■ WHAT IS NEEDED: Using the line that contains "Viewport: 839px width, 557px height." as the first line and the last line of the data as the final one, give every line in that range again exactly.

Saved entries

____________________

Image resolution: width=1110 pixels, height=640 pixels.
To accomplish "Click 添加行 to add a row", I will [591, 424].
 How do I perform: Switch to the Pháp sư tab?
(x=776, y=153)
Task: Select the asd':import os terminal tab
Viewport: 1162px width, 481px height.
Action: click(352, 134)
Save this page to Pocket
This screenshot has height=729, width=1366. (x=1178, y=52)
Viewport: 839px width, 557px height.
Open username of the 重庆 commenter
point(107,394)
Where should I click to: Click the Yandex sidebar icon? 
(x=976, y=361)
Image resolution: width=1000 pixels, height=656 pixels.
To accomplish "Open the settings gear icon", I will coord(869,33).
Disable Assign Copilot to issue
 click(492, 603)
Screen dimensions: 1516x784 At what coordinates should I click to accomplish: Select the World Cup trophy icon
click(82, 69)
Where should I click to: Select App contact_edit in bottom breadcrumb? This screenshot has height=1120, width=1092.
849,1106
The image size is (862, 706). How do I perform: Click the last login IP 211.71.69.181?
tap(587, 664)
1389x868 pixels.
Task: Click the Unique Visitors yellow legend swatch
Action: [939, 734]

____________________

■ TASK OUTPUT:
Viewport: 839px width, 557px height.
Open username of the 重庆 commenter
point(107,394)
Where should I click to: Click the Yandex sidebar icon? 
(x=976, y=361)
Image resolution: width=1000 pixels, height=656 pixels.
To accomplish "Open the settings gear icon", I will coord(869,33).
Disable Assign Copilot to issue
 click(492, 603)
Screen dimensions: 1516x784 At what coordinates should I click to accomplish: Select the World Cup trophy icon
click(82, 69)
Where should I click to: Select App contact_edit in bottom breadcrumb? This screenshot has height=1120, width=1092.
849,1106
The image size is (862, 706). How do I perform: Click the last login IP 211.71.69.181?
tap(587, 664)
1389x868 pixels.
Task: Click the Unique Visitors yellow legend swatch
Action: [939, 734]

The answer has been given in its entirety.